:: REQUIRED TASKS ::
(a) In the thread below, condense the paragraph beginning "Now, the thing is" into a short bulleted list that keeps its main facts.
(b) Answer these questions about the thread below, each on its own line:
(i) What meaning did the first poster suppose "šta da radim?" has?
(ii) What mood does *da* roughly express when it functions as a modal particle?
(iii) What Classical Latin sentence is given as the equivalent?
(c) In the thread below, swap "verb" for "word" in the passage starting at "# Croatian: šta" and ending at "before the verb?).", and write that passage out.

# Croatian: šta da radim



## Miliu

Dear foreros,

I've heard the sentence "šta da radim?" and I suppose that the meaning is "What do I do?" (do I go to the left? do I go to the right? and so on).

What would be the meaning of simply "šta radim?" (said better: why do we need that "da" before the verb?).

Thanks once again.


----------



## Anicetus

Yes, the meaning is "what should I do?"

Now, the thing is that _da_ has a very wide array of meanings. Other than as an affirmative particle and a conjunction for various kinds of clauses, _da_ also somewhat functions as a modal particle -- roughly speaking, it often expresses the subjunctive mood. _Što da radim?_ would be an example of the so-called deliberative subjunctive (although those names aren't normally used for BCMS) -- _da_ is used because the speaker asks for instructions, poses a question to which he expects an imperative answer. The sentence can be compared to its Classical Latin equivalent _quid agam?_ (present subjunctive is used to convey the same meaning; unfortunately, I'm not sure how to say it in a modern Romance language).

[Dataset excerpt]
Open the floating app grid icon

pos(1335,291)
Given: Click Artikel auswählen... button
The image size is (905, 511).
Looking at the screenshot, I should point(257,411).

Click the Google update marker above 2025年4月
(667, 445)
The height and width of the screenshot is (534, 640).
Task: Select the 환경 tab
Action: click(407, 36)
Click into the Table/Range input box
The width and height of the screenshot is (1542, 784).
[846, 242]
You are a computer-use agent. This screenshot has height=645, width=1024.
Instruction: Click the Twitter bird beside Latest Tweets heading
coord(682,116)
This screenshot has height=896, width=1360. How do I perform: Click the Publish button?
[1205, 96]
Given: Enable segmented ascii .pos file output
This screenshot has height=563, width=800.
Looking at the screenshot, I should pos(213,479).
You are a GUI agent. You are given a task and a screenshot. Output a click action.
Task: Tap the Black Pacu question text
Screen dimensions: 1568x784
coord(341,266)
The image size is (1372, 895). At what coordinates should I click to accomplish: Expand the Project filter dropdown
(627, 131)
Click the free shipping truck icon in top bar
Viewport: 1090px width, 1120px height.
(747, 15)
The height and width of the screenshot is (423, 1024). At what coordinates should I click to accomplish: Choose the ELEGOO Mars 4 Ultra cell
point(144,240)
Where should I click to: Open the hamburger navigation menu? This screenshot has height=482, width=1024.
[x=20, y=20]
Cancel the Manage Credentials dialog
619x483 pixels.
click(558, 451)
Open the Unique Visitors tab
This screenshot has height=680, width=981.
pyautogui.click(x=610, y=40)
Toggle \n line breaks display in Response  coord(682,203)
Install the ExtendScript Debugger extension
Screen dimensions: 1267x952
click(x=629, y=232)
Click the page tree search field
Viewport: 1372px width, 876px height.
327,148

:: ANSWERS IN ORDER ::
(a)
- *Da* has many meanings: it serves as an affirmative particle and as a conjunction for various kinds of clauses.
- It also works somewhat as a modal particle, often expressing the subjunctive mood.
- *Što da radim?* is an example of the deliberative subjunctive, though such names aren't normally used for BCMS.
- *Da* appears because the speaker is asking for instructions and expects an imperative answer.
- The Classical Latin equivalent is *quid agam?*, which uses the present subjunctive for the same meaning.

(b)
(i) "What do I do?"
(ii) The subjunctive mood.
(iii) *Quid agam?*

(c)
# Croatian: šta da radim



## Miliu

Dear foreros,

I've heard the sentence "šta da radim?" and I suppose that the meaning is "What do I do?" (do I go to the left? do I go to the right? and so on).

What would be the meaning of simply "šta radim?" (said better: why do we need that "da" before the word?).